Like Mr. Dark in Ray Bradbury’s Something Wicked This Way Comes (who also resides in a carnival-like setting), Pennywise is a stand-in for every adult-induced abuse, betrayal and hypocrisy these kids encounter. The Loser’s Club includes Bill (Jaeden Lieberher of St. Vincent and Midnight Special), whose little brother has gone missing, quipster Richie (Finn Wolfhard of Stranger Things) and Beverly (played by Sophia MIlls), who faces a home life is nightmarish as her male friends.
Andy Muschietti’s enthralling adaptation of It plays like a winning cross between The Goonies and A Nightmare on Elm Street, owing a great deal to the latter. There’s even a smart reference to A Nightmare on Elm Street 5: The Dream Child, which also dealt with a young girl struggling with personal demons in the form of a boogeyman. Unlike the nostalgia-soaked Stranger Things and Super 8, It keeps the ’80s artifacts mostly in the background (except for a priceless running gag involving a pop group).
I read It when I was in middle school and preparing for the Tim Curry-led TV adaptation. The durable but clunky 1990 TV miniseries may be dated but, at three hours and 12 minutes, did a better job at telling this story. Yet I greatly prefer this version. This portrait of outsider kids, forming profound friendships and finding the inner strength to face a world of grown-up monsters, hits hard because of its relatability. As a compassionate depiction of kids overcoming school bullies, learning to be empathetic and open-minded about those who are different from them, It has so much more to offer than just the “scary stuff.”
While the recent Annabelle: Creation may be the scarier movie, It is a more important work. Watching these kids face the literal and figurative monsters in their lives makes for a tougher, more visceral and meaningful work than either Stranger Things or The Monster Squad. Because the real things plaguing these kids are so plausible and horrific, the stakes seem higher and their collective bravery so much more rewarding.

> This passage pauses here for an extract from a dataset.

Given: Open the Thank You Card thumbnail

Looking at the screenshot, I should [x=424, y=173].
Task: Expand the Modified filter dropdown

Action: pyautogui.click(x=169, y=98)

I really loved these kids and cared about what happened to them. Unlike most horror film villains, Pennywise (played by Bill Skarsgard in a terrific, unhinged performance) is loathsome and impossible to root for. A touch that truly unsettled me: the way Pennywise salivates when he’s terrorizing his prey.

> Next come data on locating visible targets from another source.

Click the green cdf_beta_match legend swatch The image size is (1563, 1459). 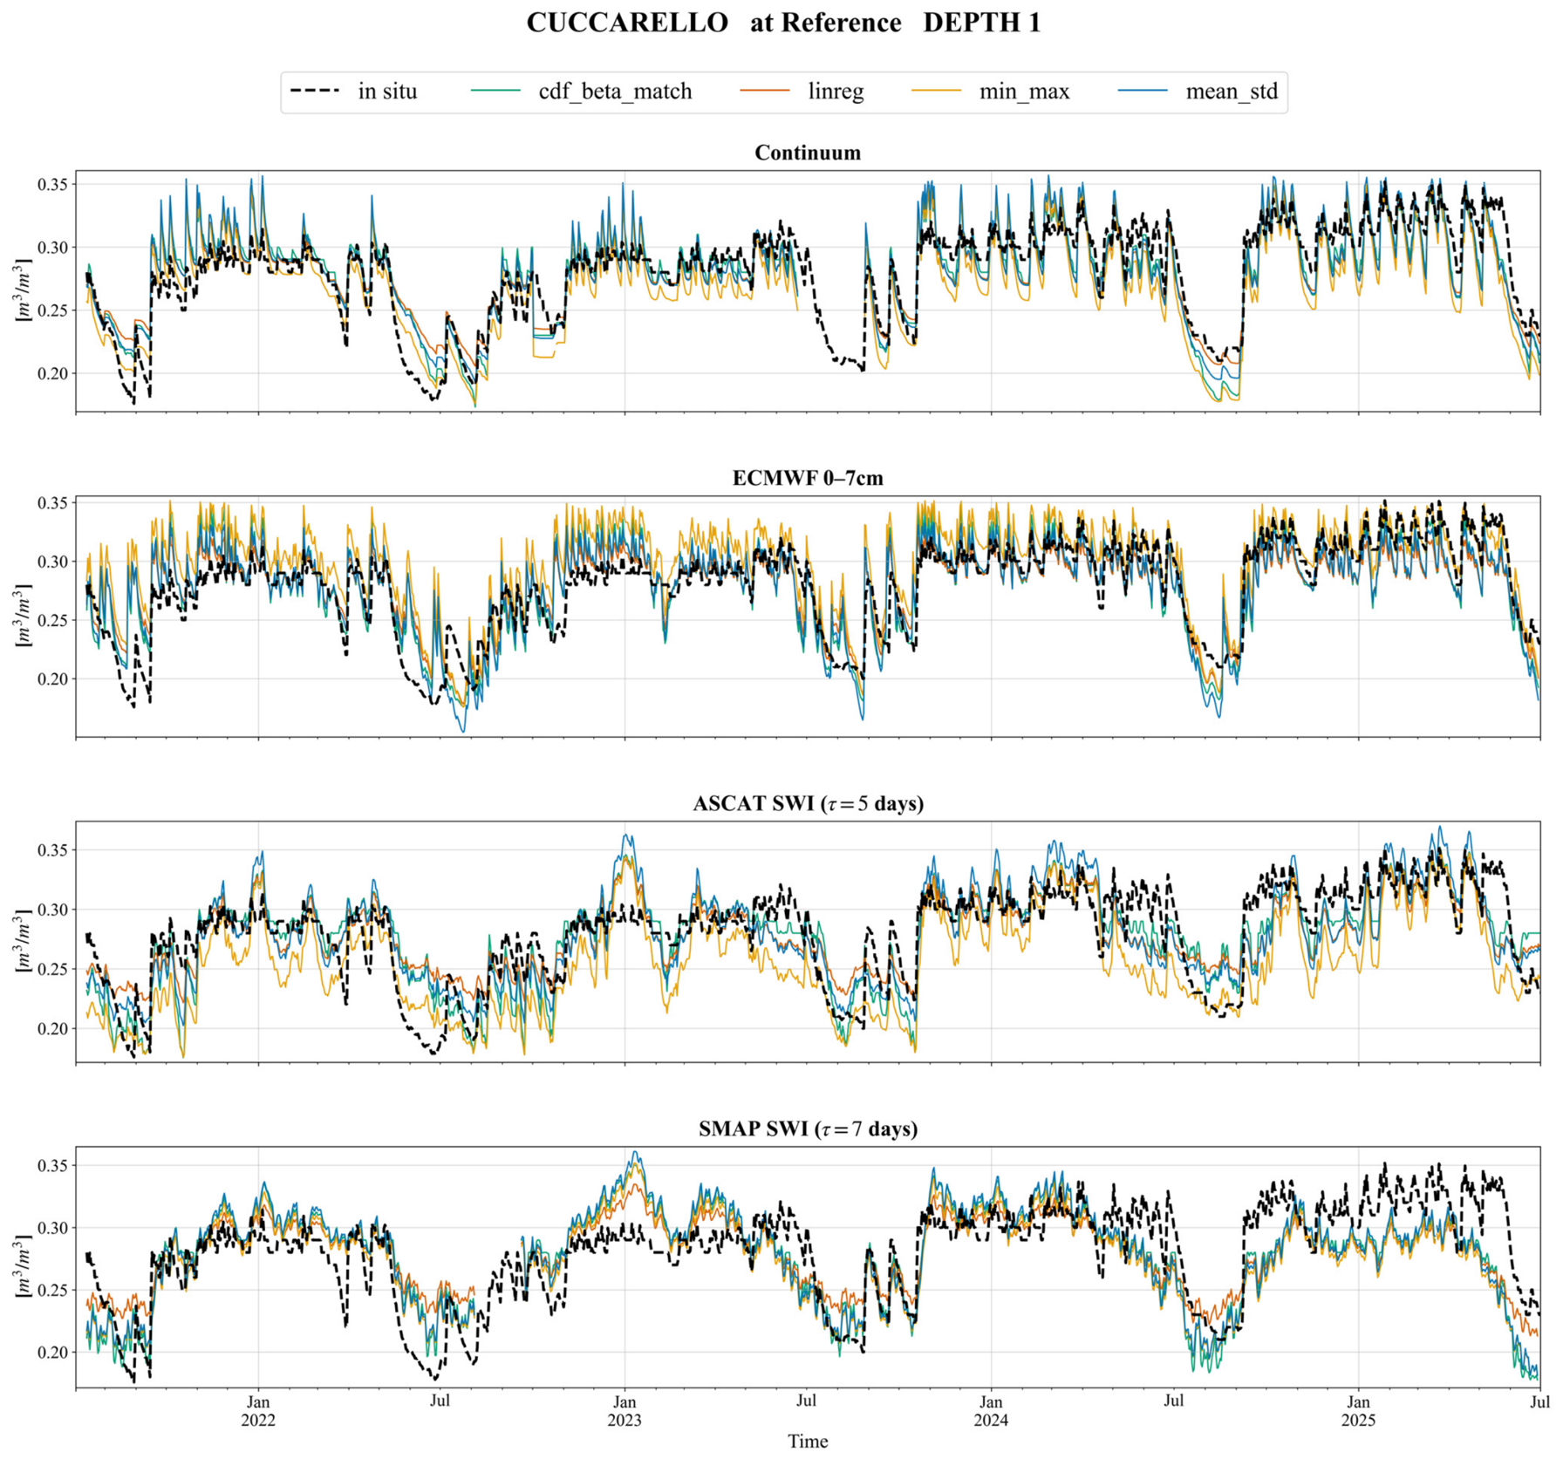(x=495, y=91)
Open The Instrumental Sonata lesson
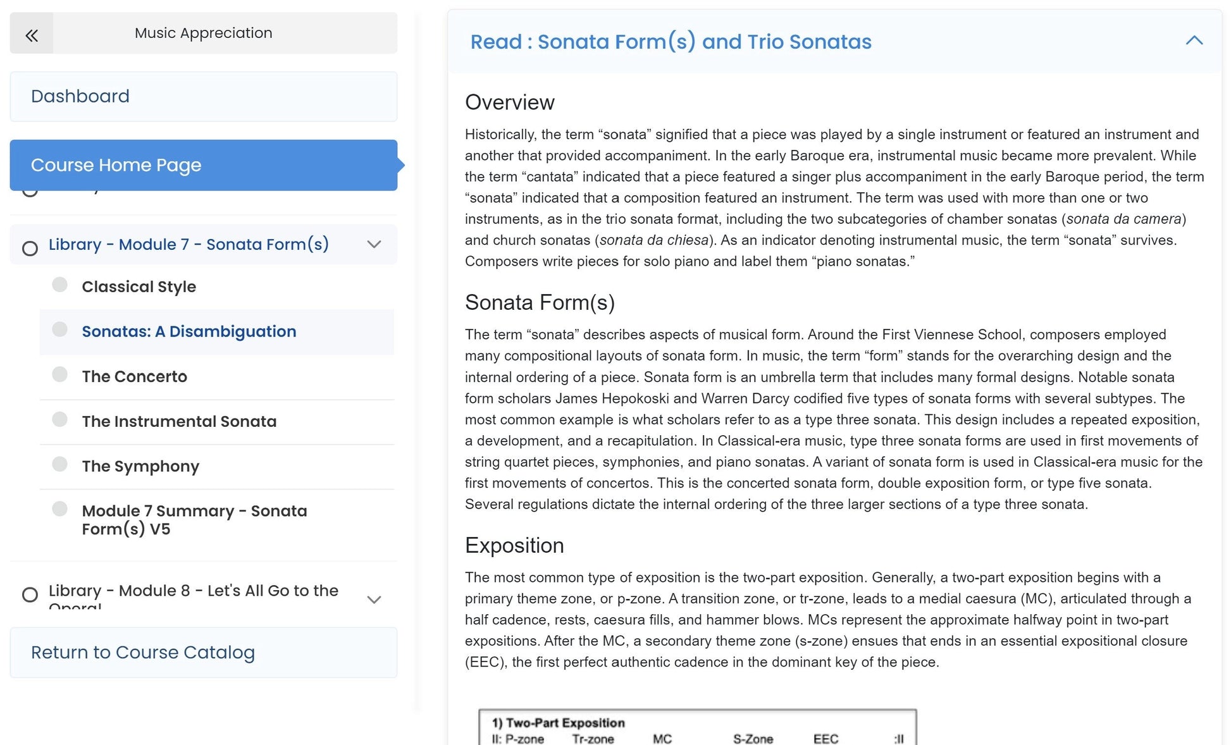The height and width of the screenshot is (745, 1231). (x=179, y=422)
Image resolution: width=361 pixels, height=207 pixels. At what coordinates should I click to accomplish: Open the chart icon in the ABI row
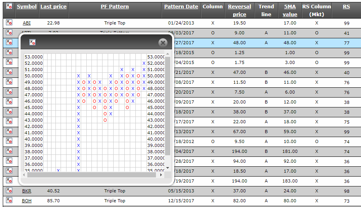pyautogui.click(x=9, y=23)
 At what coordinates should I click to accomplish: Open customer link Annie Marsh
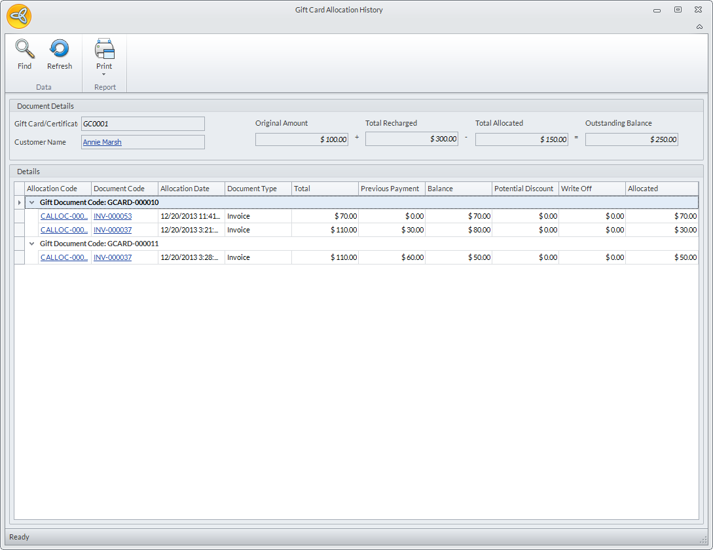click(x=102, y=142)
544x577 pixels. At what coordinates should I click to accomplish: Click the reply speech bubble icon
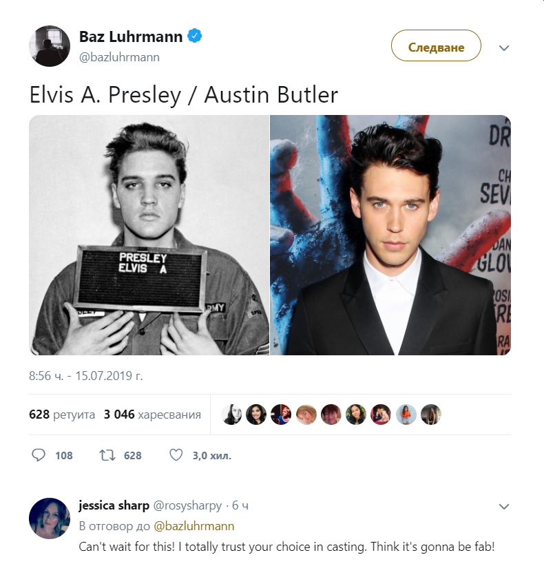point(39,455)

A few of the young performers overact on occasion, but a bigger problem is that some of the characterizations are too slim. The 135-minute running time hits one narrative highlight after another but somewhat shortchanges the quieter character moments.
Argentine filmmaker Muschietti made his directorial debut with the Jessica Chastain-led Mama in 2013 (based on his effective 2008 short film of the same name, which can be found on YouTube). While Mama has some brilliant moments, the ending is a tonal disaster. With It, he made the wise choice to split King’s 1,138-page into two parts, with The Loser’s Club as children and 40-year old adults getting their own films. As a stand-alone achievement, It: Chapter One is a near-masterpiece, full of soon-to-be-iconic moments. Muschietti has shaped a frightening, funny and genuinely moving film.